Die Linksfraktion Hamburg ging den erhöhten Polizeikontrollen im Stadtteil mittels kleiner Anfragen nach:
Altona-Altstadt ist ein Stadtteil, der in den letzten Jahrzehnten den Gang vom Arbeiterviertel zum Trendquartier vollzogen hat und auch heute noch vollzieht. Im Jahr 2013 hat die Polizei massiv ihre Präsenz im Viertel erhöht, seit dem 8. Juli gab es sogenannte „Schwerpunkteinsätze“ gegen migrantisch aussehende Jugendliche. […] Die Darstellung der Auseinandersetzungen in Altona-Altstadt am 11./12. durch Polizei lässt sich so nicht halten, insbesondere die Behauptung vermehrter Straftaten ist unhaltbar. Da die Polizei die Deutungshoheit für den Konflikt hat, wurde ihre Darstellung von den meisten Medien im Wesentlichen unhinterfragt und kritiklos übernommen. Der Schaden ist angerichtet: Ein Viertel wurde stigmatisiert, ein Konflikt ethnisiert, Jugendliche und Jungerwachsene kriminalisiert.
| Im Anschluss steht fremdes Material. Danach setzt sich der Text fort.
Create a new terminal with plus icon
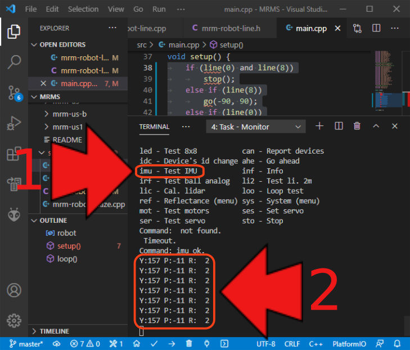Screen dimensions: 410x350 tap(319, 127)
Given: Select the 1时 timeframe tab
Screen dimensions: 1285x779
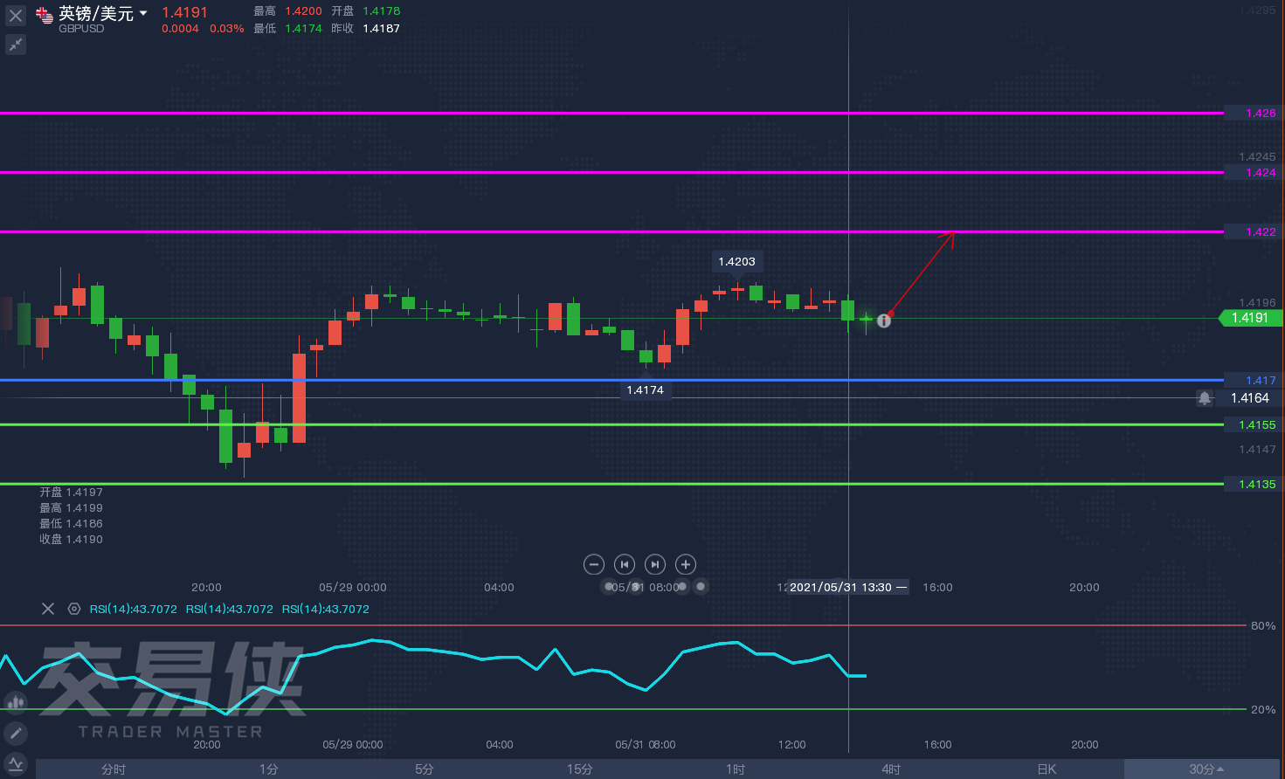Looking at the screenshot, I should pos(736,769).
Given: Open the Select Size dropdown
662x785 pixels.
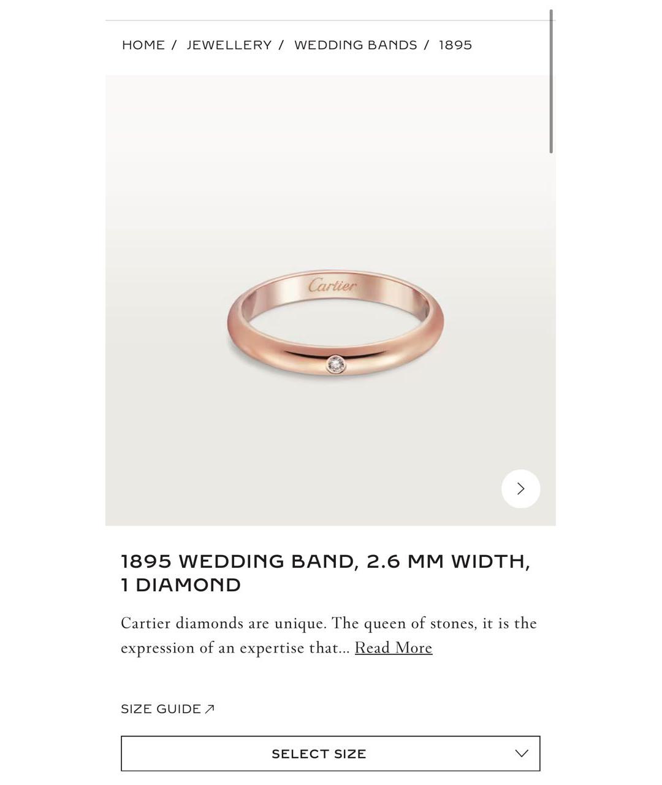Looking at the screenshot, I should click(330, 754).
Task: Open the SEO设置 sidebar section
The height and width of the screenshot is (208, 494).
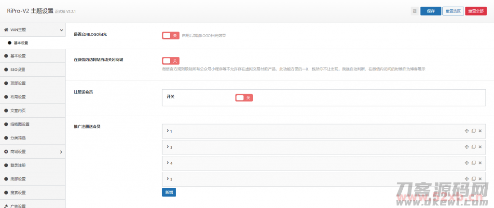Action: point(18,69)
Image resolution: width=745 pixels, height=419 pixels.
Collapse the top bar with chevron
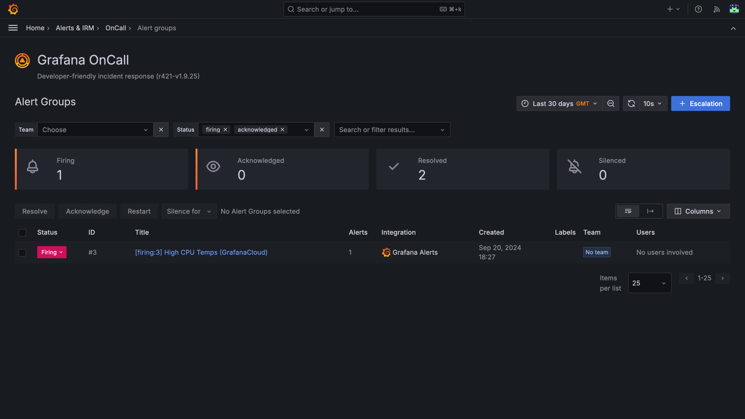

Eine kleine Anfrage hat ergeben, dass in den beiden Tagen vor den Auseinandersetzungen 47 Kontrollen und 17 Platzverweise vorgenommen wurden.
Racial Profiling bezeichnet spezifisches Verhalten von Staats- und Sicherheitsorganen gegenüber Menschen aufgrund zugeschriebener äußerer Merkmale. Mit anderen Worten: Racial Profiling bezeichnet die alltägliche Praxis eines institutionellen Rassismus. Menschen werden nach Augenschein einsortiert und mit Verdächtigungen und verschärften Kontrollen schikaniert. Nicht selten führt diese Einstellung zum Tod, wie beispielsweise im Fall Trayvon Martin:
Obama kritisierte zudem alltäglichen Rassismus in den USA. Noch immer seien viele Schwarze argwöhnische Blicke wegen ihrer Hautfarbe gewohnt. „Es gibt sehr wenige afroamerikanische Männer, die noch nicht die Erfahrung gemacht haben, beim Einkaufen in einem Geschäft vom Sicherheitspersonal verfolgt zu werden“, sagte der Präsident. Bevor er als Politiker bekannt wurde, sei ihm das auch passiert (zeit.de)
Die junge Welt schreibt weiter:
Racial Profiling ist in Deutschland zunehmend ein Thema. Meist ist es der Hartnäckigkeit einzelner Betroffener zu verdanken, daß rassistisch motivierte Polizeikontrollen und Übergriffe in die Medien kommen – etwa der Fall des schwarzen Architekturstudenten aus Kassel, der gegen eine Polizeikontrolle im Zug geklagt und im Oktober 2012 in zweiter Instanz Recht bekam. An den Altonaer Protesten ist bemerkenswert, daß sie kollektiv und nachbarschaftlich entstanden sind.
Es geht um nichts geringeres als um die Frage „Wem gehört die Straße und der öffentliche Raum“. Dabei geht es um den Kampf gegen den institutionellen Rassismus. Die Kampagne für Opfer rassistischer Polizeigewalt dokumentiert Fälle, unterstützt Betroffene und ruft zur Unterstützung ihrer Arbeit auf.